### Problem to work on
Give the data again word for word; drop the pictures.
#### Provided material ####
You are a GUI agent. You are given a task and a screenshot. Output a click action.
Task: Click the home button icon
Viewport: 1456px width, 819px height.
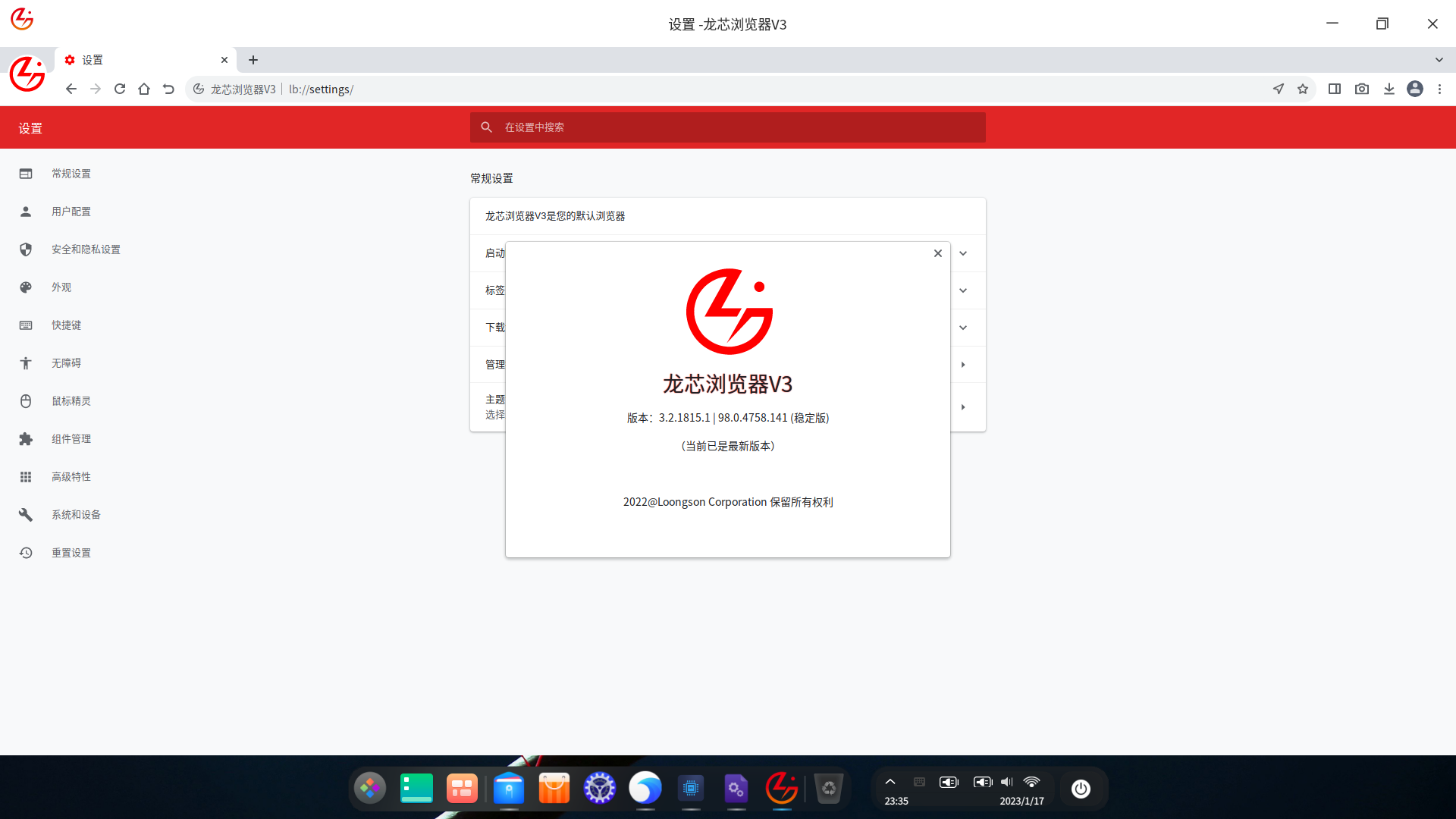pyautogui.click(x=144, y=89)
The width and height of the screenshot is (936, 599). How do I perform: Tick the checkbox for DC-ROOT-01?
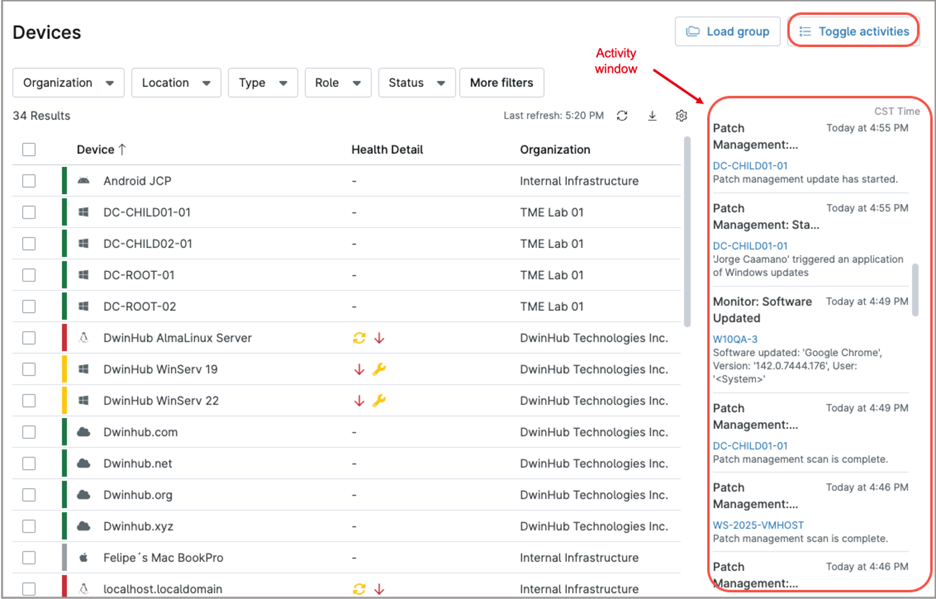29,275
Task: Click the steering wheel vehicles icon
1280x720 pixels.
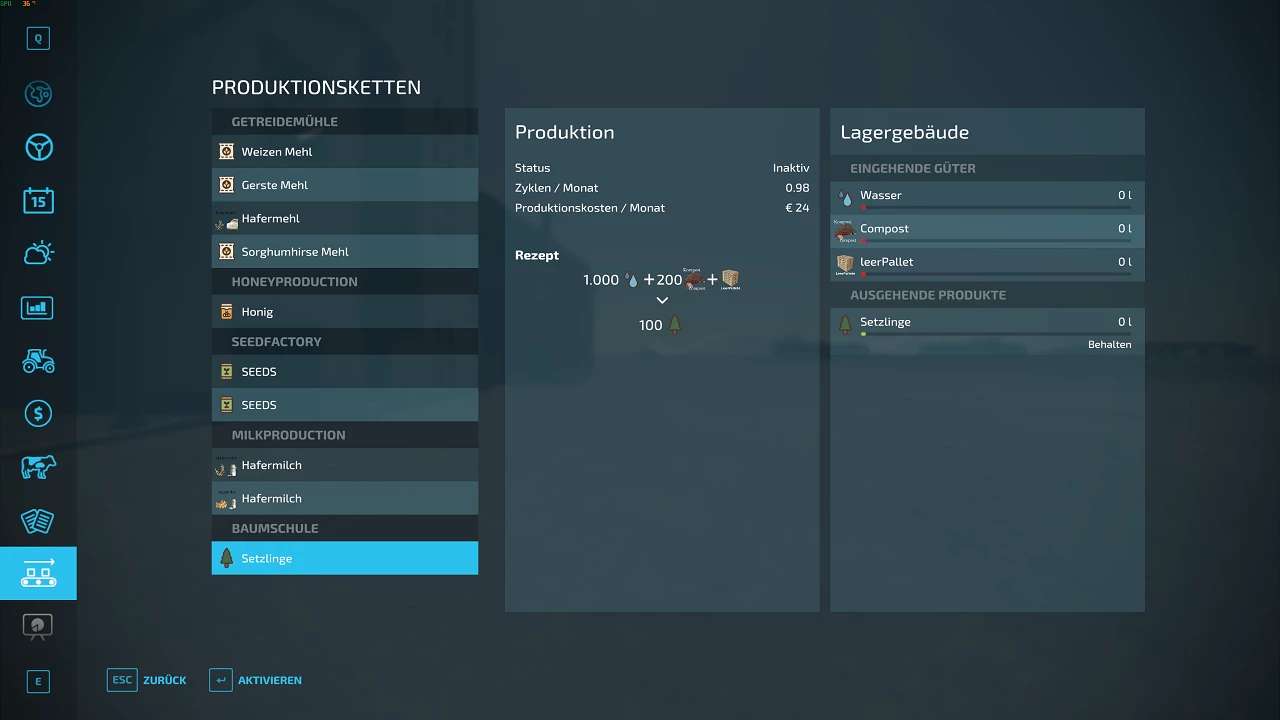Action: 38,148
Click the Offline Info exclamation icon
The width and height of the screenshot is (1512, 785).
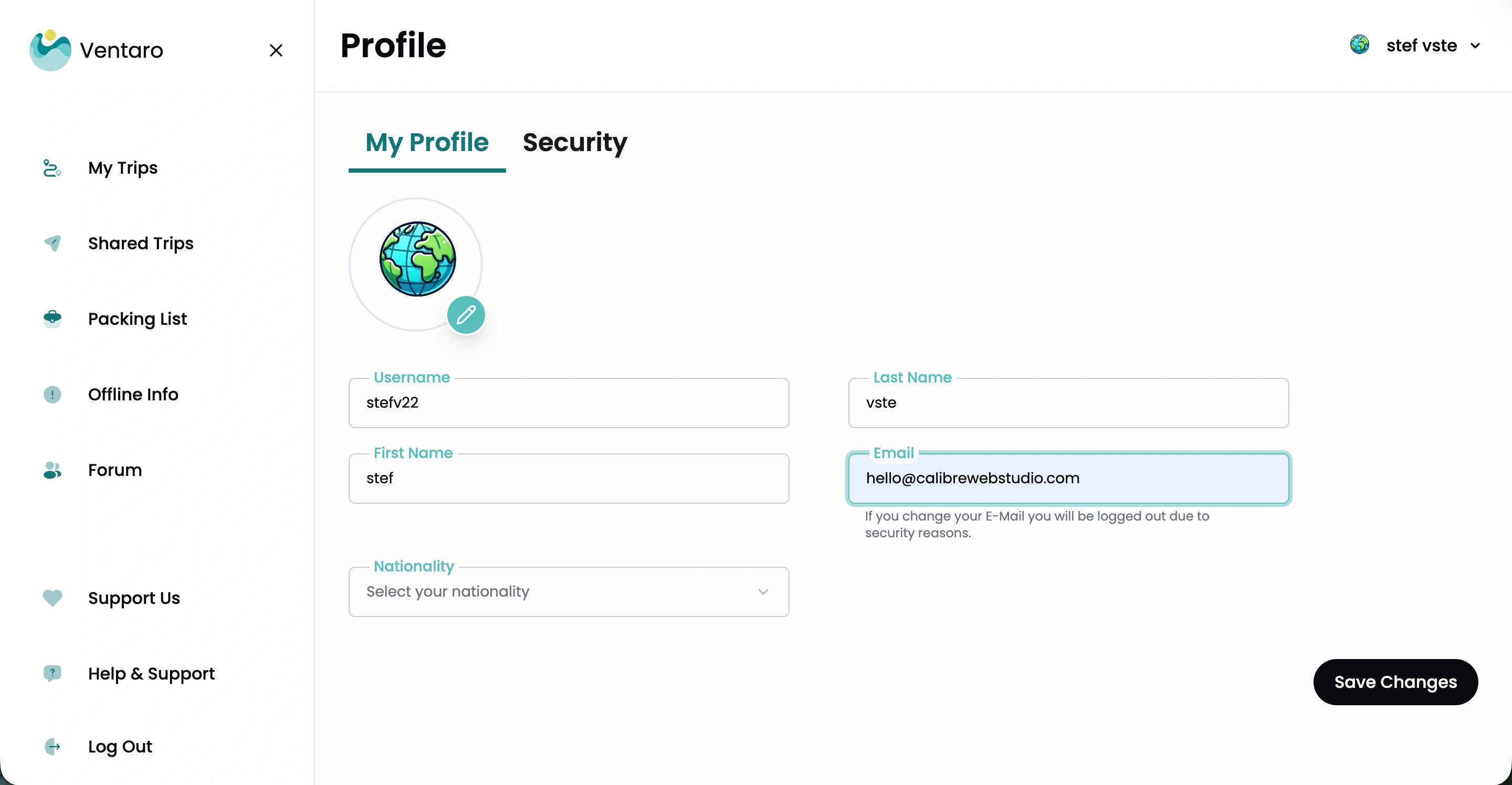point(52,394)
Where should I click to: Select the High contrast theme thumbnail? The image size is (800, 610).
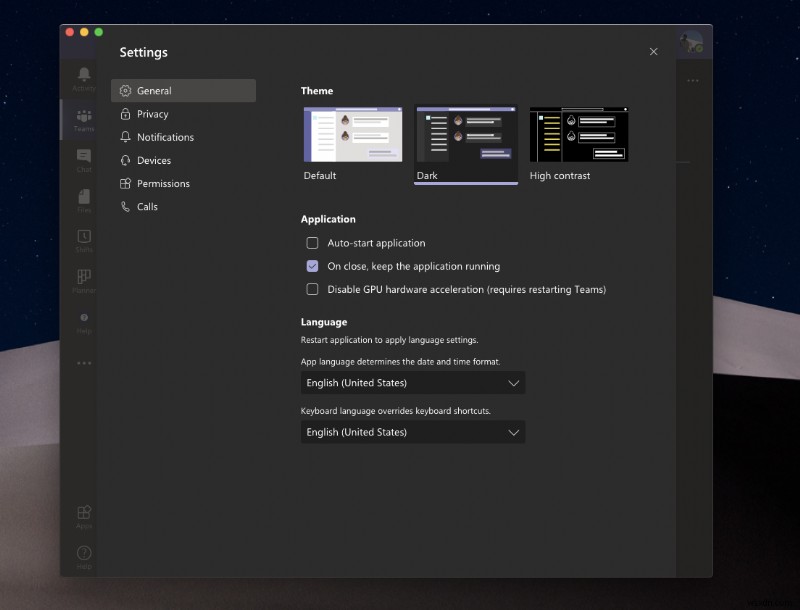click(x=578, y=133)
####
### Task response
You are a GUI agent. You are given a task and a screenshot. Output a click action.
Task: Click the home button icon
Viewport: 1456px width, 819px height.
pyautogui.click(x=144, y=89)
The width and height of the screenshot is (936, 599). How do I perform: Tick the checkbox for DC-ROOT-01?
29,275
Task: Click the steering wheel vehicles icon
1280x720 pixels.
Action: 38,148
Click the Offline Info exclamation icon
The width and height of the screenshot is (1512, 785).
point(52,394)
Where should I click to: Select the High contrast theme thumbnail? The image size is (800, 610).
click(x=578, y=133)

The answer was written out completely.